Yesterday was one of those moments. I received a text from a colleague at 12:08 and turned on the news. I was confused to see an empty Senate chamber except for a rioter standing in front of the Vice President’s chair with his fist raised; just two hours earlier, that room was filled with our legislators and Vice President Pence was standing in that same spot. The footage quickly changed to masses of rioters outside of the Capitol pushing past blockades, breaking windows, and spewing hatred and lies. My confusion was quickly followed by complete and utter despair and disbelief.
How could this happen in our country? These acts were in opposition to the ideals set forth in our constitution and in complete disregard for the institutions that we hold dear. Now that the dust has settled, we are left to process these events.

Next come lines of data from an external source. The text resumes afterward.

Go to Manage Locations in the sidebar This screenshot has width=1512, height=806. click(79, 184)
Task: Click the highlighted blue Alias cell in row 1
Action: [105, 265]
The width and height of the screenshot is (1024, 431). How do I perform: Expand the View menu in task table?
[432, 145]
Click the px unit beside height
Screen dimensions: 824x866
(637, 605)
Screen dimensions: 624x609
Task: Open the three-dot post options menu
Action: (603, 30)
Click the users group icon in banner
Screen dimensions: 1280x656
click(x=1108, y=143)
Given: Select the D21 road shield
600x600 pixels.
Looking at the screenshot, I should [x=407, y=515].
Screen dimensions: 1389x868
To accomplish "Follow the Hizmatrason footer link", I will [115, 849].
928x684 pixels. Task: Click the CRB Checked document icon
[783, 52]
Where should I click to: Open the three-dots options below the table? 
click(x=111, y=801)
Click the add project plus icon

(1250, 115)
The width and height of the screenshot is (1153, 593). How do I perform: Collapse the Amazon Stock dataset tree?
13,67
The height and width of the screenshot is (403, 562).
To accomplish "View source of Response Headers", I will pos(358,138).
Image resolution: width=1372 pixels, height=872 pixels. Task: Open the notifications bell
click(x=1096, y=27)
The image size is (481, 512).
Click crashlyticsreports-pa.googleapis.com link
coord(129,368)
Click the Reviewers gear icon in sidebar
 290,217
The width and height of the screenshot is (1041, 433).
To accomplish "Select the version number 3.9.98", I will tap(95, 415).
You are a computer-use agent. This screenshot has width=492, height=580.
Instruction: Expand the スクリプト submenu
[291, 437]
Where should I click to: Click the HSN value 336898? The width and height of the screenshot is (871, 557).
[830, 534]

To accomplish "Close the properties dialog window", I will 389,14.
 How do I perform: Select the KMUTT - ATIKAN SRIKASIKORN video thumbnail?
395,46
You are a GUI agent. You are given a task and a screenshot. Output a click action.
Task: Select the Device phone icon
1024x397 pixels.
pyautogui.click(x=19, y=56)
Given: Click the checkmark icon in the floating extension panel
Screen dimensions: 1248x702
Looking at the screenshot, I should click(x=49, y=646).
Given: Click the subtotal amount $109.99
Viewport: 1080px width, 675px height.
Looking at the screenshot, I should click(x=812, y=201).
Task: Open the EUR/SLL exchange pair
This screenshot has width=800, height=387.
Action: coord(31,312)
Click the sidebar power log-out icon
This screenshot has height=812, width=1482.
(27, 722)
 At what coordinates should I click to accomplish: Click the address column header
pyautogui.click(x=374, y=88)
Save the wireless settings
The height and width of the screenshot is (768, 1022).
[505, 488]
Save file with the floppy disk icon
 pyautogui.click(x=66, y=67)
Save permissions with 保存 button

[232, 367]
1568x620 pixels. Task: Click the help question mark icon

I sent an email last night to our faculty and staff stressing the importance of self-care in these challenging times. The same is true for parents. You need to put on your oxygen mask first so that you can take care of your child. I suggest that you give yourself a break from the news and social media – everything will be repeated so there is no need to watch the continual stream of disturbing images. I encourage you to take the time to do something that brings you joy.
As your children process these events, they will have questions and concerns. While teachers will lead developmentally appropriate conversations in their classrooms, the conversations are likely to find their way into your homes. Below are some resources that might be helpful.
– The National Association of School Psychologists – talking to children about violence
– The American Psychological Association – how to talk to children about difficult news
– Teaching Tolerance – when bad things happen
– Commonsense Media – explaining the news to our kids
While part of me wishes that my episodic memory wasn’t so strong and that I could forget the events of yesterday, another part knows that we can learn from these challenges and emerge stronger. So, I choose to continue to have faith in humanity and in our country’s democratic process. I choose to focus my energy on supporting the efforts of our faculty on teaching the importance of ometz lev (courage), rachamim (compassion), and netzach (perseverance). Together, we will heal each other and the world.